Archives for posts with tag: Bomba

Bomba Dance and Collage Workshops

Bomba: Afro-Latin Dance Workshop

Saturday 8 April 4.30-6.30pm

or

Thursday 13th April 11am-1pm

$60 (adult) $20* (child 12 – 16yrs)

For bookings go to Afro-Latin Dance Workshop

Hurry! Only 6 places per workshop!

Afro-Uruguayan dancer and choreographer Mariu Meneses Betervide will give a dance workshop with a focus on the connections between movement, music and culture drawing on the richness of Afro-Latin dance traditions. Mariú has been performing and teaching for over 10 years both locally and overseas in various genres and styles. This fun and rhythmic workshop set to Afro-Latin music will introduce participants to her 4 elements technique, exploring Earth, Water, Fire and Air to explore creativity and open up body and sensory awareness. Includes short introductory artist talk by Paula do Prado.

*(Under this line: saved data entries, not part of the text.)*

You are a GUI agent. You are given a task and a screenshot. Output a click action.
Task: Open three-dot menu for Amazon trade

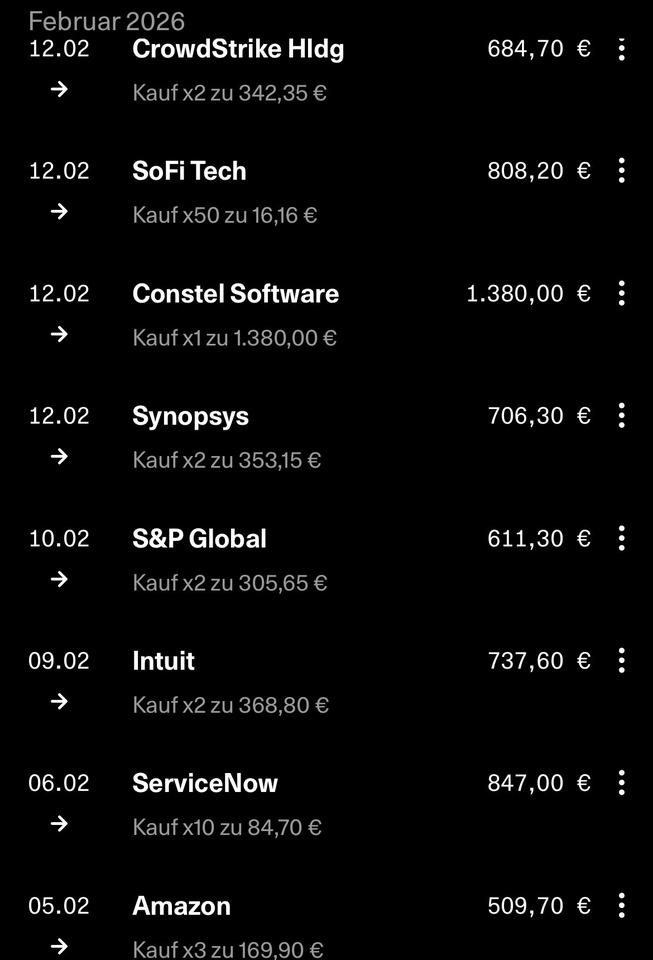point(621,906)
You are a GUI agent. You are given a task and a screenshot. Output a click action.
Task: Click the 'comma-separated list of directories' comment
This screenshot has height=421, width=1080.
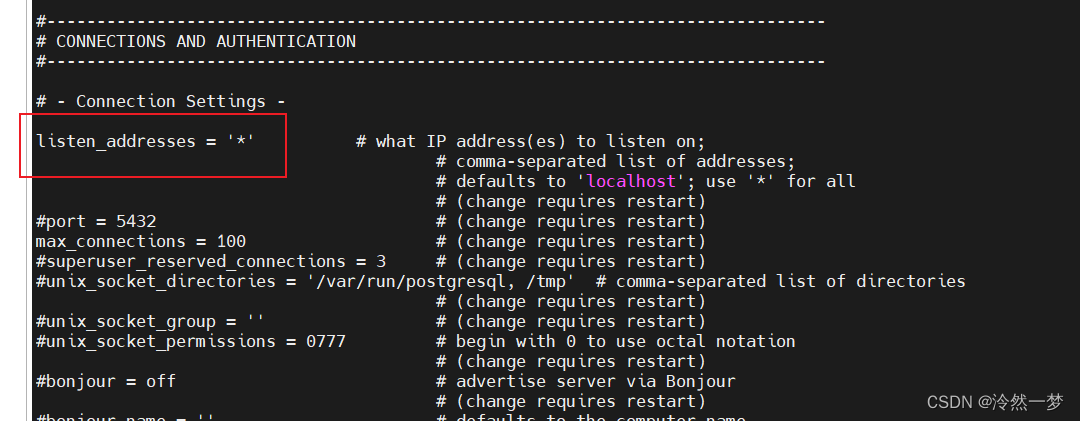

* Children aged 12 and above can join if accompanied by a parent or guardian.
Light refreshments provided.

Bomba Offcuts

Fabric Collage Workshop

with

Paula do Prado

Thursday 20 April 2-4pm

$60.00

For Bookings go to Bomba: Offcuts

But hurry! Only 10 places*

Join Bomba exhibition artist Paula do Prado for a hands on workshop turning fabric scraps and remnants into a work of art through collage. Often referred to as appliqué or reverse appliqué, you will be shown how to fuse fabric together using fusible webbing to design and create your own fabric collage artwork to take home. Whilst making you’ll be listening to some of the music that inspired the work for Bomba. The workshop includes an artist’s talk with a focus on the connection between “making do”, craft and keeping culture alive.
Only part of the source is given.